#### Exercise:
From the line containing "about (57, 148)" through the last line of the data, return those lines exactly as written and nothing more.

*** Block opens ***

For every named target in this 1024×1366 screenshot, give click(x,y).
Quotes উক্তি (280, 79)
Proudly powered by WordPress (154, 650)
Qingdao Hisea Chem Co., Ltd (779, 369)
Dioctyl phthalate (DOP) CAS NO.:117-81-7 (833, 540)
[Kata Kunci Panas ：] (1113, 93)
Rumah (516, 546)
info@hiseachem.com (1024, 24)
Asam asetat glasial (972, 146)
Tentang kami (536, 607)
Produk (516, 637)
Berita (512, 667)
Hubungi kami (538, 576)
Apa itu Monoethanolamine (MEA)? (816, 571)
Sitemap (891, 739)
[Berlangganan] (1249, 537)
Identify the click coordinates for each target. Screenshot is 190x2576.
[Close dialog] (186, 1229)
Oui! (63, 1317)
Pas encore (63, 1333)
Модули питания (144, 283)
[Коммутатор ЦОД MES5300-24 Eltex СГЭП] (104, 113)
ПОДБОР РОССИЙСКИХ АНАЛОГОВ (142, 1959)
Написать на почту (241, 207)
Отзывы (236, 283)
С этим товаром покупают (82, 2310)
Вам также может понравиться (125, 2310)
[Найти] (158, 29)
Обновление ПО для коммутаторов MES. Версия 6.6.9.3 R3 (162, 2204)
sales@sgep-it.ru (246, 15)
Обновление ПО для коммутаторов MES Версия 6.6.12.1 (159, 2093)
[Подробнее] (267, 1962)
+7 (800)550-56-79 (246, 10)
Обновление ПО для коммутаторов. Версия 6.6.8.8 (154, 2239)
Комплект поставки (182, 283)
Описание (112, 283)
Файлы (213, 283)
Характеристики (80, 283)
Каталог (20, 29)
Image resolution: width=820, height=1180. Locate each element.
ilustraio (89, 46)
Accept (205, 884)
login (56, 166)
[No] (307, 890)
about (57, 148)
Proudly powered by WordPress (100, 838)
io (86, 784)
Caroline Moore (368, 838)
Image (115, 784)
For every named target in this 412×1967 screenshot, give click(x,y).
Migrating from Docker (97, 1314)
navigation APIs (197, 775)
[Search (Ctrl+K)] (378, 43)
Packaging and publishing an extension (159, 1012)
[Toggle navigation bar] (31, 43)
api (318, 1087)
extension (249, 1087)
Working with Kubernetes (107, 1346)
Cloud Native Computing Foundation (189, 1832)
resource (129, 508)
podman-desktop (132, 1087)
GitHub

*** Block closes ***

#### Output for this task:
about (57, 148)
Proudly powered by WordPress (100, 838)
io (86, 784)
Caroline Moore (368, 838)
Image (115, 784)
For every named target in this 412×1967 screenshot, give click(x,y).
Migrating from Docker (97, 1314)
navigation APIs (197, 775)
[Search (Ctrl+K)] (378, 43)
Packaging and publishing an extension (159, 1012)
[Toggle navigation bar] (31, 43)
api (318, 1087)
extension (249, 1087)
Working with Kubernetes (107, 1346)
Cloud Native Computing Foundation (189, 1832)
resource (129, 508)
podman-desktop (132, 1087)
GitHub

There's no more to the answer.